Per l’annullamento della sentenza, gli imputati hanno proposto ricorso per Cassazione deducendo difetto di motivazione, in particolare, rilevando:

– che la sentenza ha una motivazione di stile ,è estremamente sintetica e non risponde alle vibrate censure degli appellanti;

– che le evidenti abnormità metodologiche nella assunzione della dichiarazione dei minori hanno determinato una ricostruzione artificiosa dei fatti ed hanno ricadute sulla individuazione dei presunti violentatori: vi era stata una influenza esterna nella elaborazione della vicenda da parte dei ragazzi non tenuta in considerazione dal Tribunale;

– che la narrazione di L. che è inquinata dalle sollecitazioni del fratello e quelle di V. dalla minaccia dello arresto del padre;

– che non è stato considerato che F. aveva un alibi.

La prima censura dell’atto di ricorso è meritevoli di accoglimento e tale conclusione, per il suo carattere assorbente, esonera il Collegio dal prendere in esame le residue deduzioni degli imputati.

E’ appena il caso di rilevare come la Corte di Appello possa rifarsi alla struttura motivazionale della prima sentenza per la materiale ricostruzione del fatto, se la reputa puntuale, e per le parti della decisione non oggetto di specifica doglianza.

Nel caso in cui le censure dell’appellante non contengano argomenti o elementi nuovi e diversi da quelli sottoposti all’esame dal primo Giudice (e correttamente confutati nella relativa sentenza), la Corte territoriale può rifarsi alla motivazione ed alla conclusione del Tribunale avendo, tuttavia, cura di esplicitare la ragione per la quale sono condivisibili.

Nella ipotesi, poi, che l’imputato formuli specifiche critiche su uno o più punti della gravata sentenza, la Corte territoriale non può motivare limitarsi a trascrivere o sunteggiare la impugnata decisione senza dare la doverosa risposta ai rilievi sollevati nell’atto di gravame (salva la loro palese infondatezza); in caso contrario, verrebbe meno la funzione del secondo grado del processo che consente di sottoporre al sindacato di un nuovo giudice le ragioni argomentative del primo.
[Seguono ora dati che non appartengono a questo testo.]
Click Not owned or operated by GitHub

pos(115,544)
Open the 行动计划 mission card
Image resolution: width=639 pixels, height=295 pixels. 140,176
In base a tali rilievi, si deve concludere che la sentenza in esame si pone al di fuori del, sia pure legittimo in certi casi, ricorso alla motivazione per relationem ed è viziata per carenza argomentativa e per mancata puntuale risposta alle censure dell’atto di appello: in esso, gli imputati avevano articolato varie critiche alla sentenza del Tribunale che non sono state prese nella dovuta considerazione.

Il provvedimento impugnato si limita riprodurre in sintesi quello del primo Giudice dichiarando di condividerlo senza specificare la ragione di tale adesione, ripercorrendo lo stesso percorso argomentativo del Tribunale, senza darsi carico delle confutazioni, non palesemente inconsistenti, degli appellanti. Ad esempio, la Corte territoriale considera, senza spiegazione alcuna, genuino il riconoscimento da parte dei minori degli attuali imputati quali autori delle violenze sottovalutando la circostanza che questo tema costituiva il fulcro dei motivi di appello.

Per la rilevata lacuna argomentativa, la impugnata sentenza deve essere annullata con rinvio ad altra sezione della Corte di Appello di Napoli.

P.Q.M.

Annulla la sentenza impugnata con rinvio ad altra sezione della Corte di Appello di Napoli.

Testo non ufficiale. La sola stampa del bollettino ufficiale ha carattere legale.